▸ **What the exercise asks**:
Rewrite the listing from the line with "You are a GUI" through the end of the listing, swapping "Switch" for "Go" and changing nothing else. Omit the pictures from your answer.

----

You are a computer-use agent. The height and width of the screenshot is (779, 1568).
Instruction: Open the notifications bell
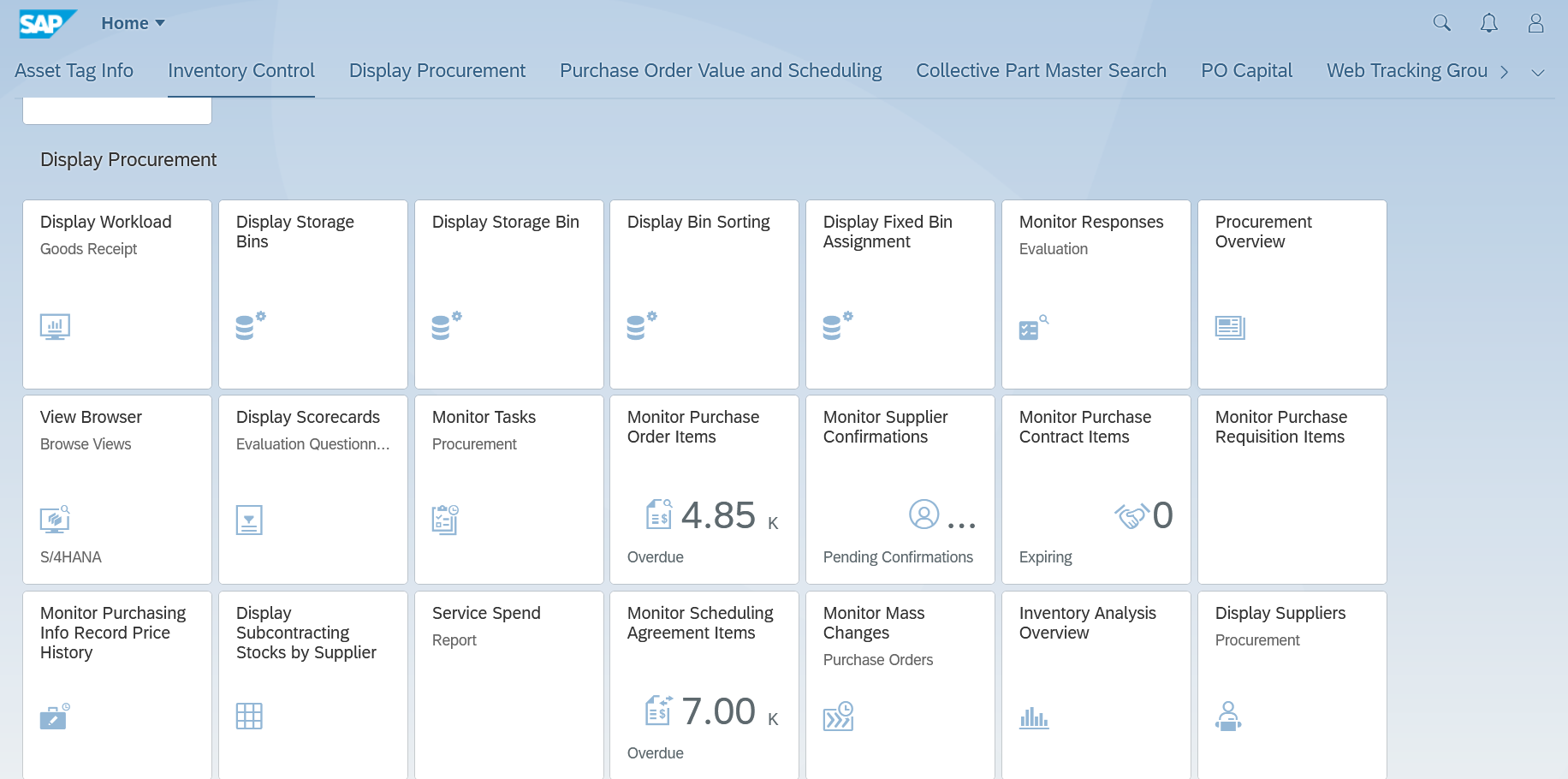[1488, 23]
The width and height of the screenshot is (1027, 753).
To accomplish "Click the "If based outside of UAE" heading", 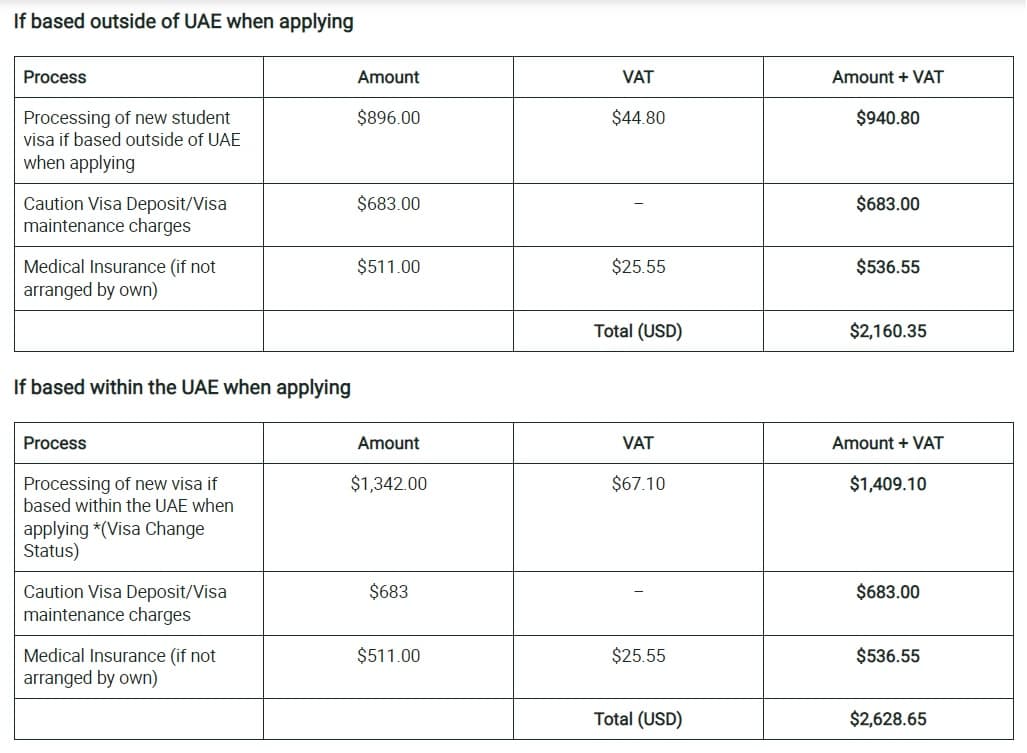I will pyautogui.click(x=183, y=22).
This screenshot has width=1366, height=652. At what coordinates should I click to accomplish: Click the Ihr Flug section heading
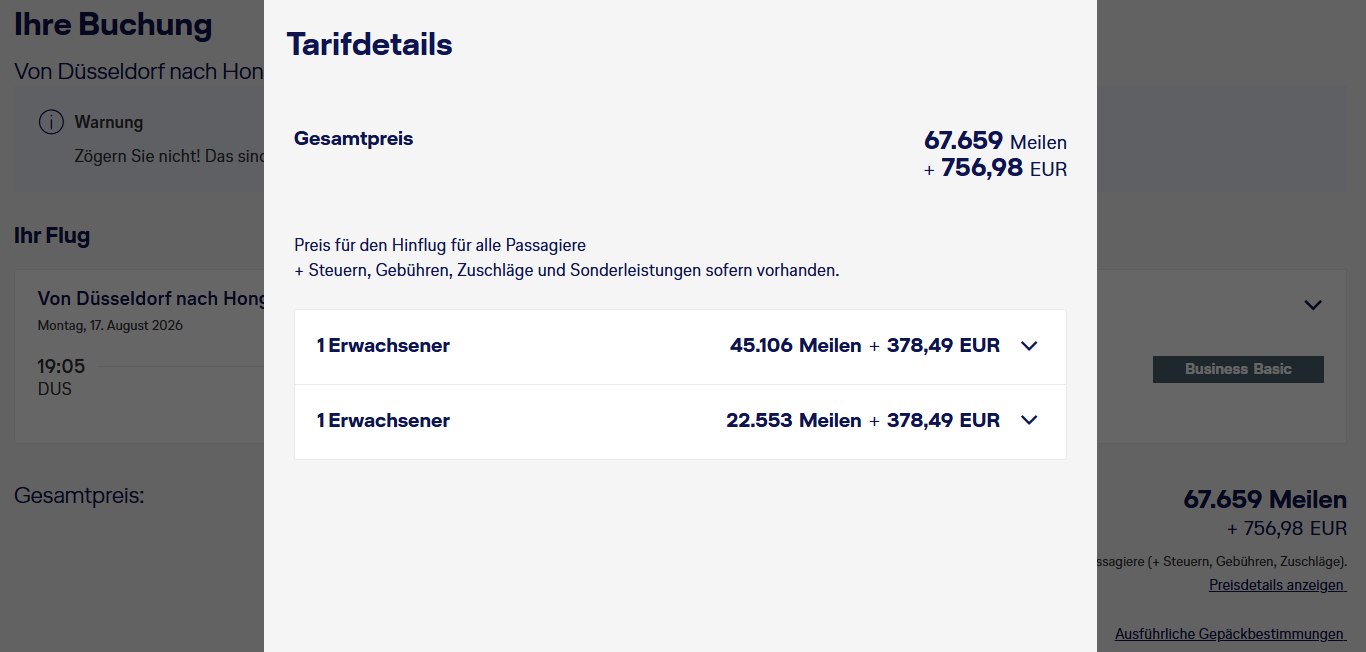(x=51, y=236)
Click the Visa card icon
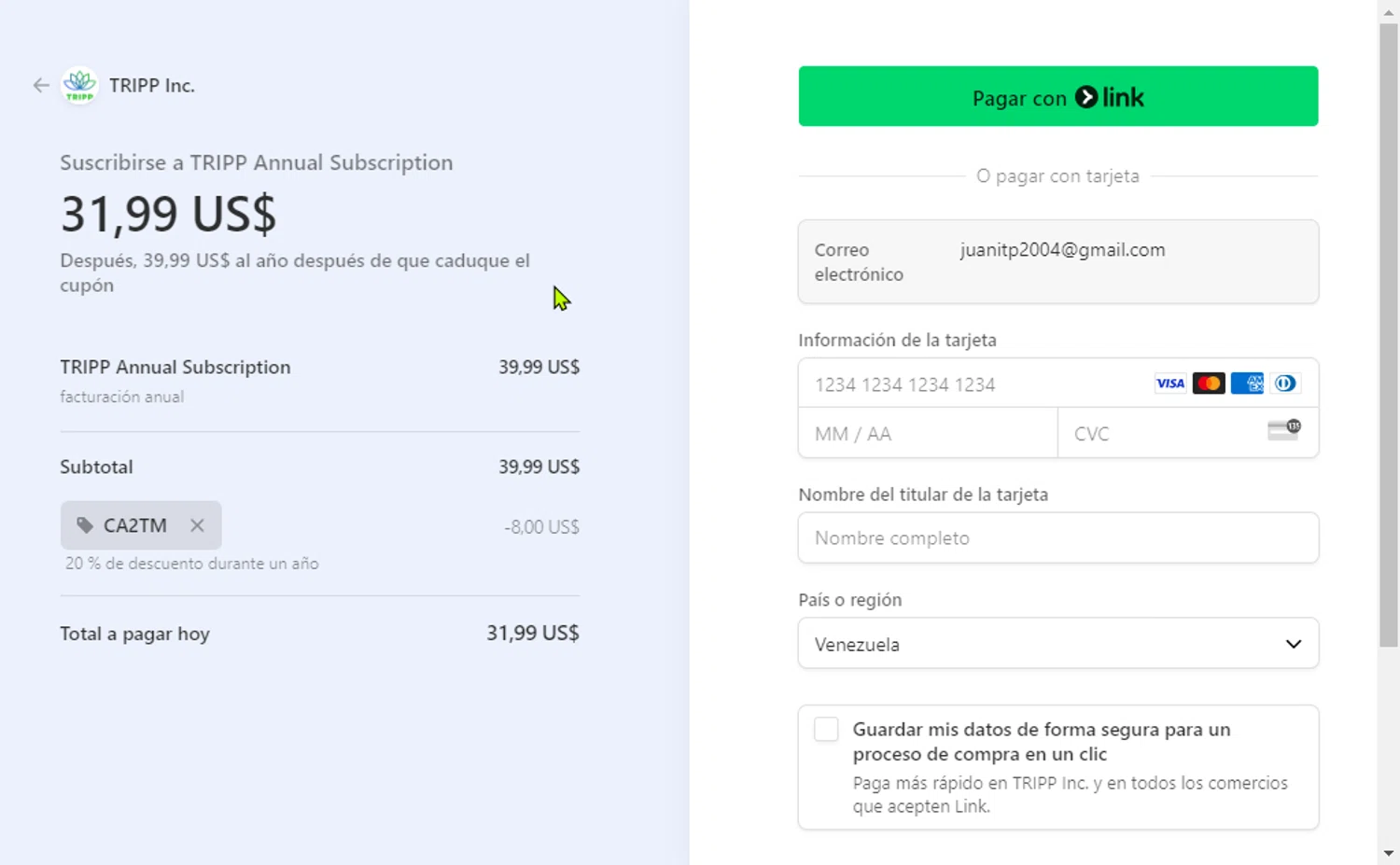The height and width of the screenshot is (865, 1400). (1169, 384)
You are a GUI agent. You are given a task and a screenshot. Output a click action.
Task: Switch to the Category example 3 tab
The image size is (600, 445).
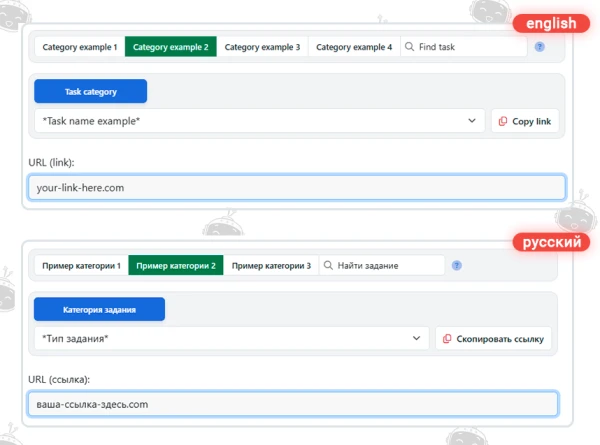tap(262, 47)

----

▸ **Exercise result**:
You are a GUI agent. You are given a task and a screenshot. Output a click action.
Task: Go to the Category example 3 tab
The image size is (600, 445).
tap(262, 47)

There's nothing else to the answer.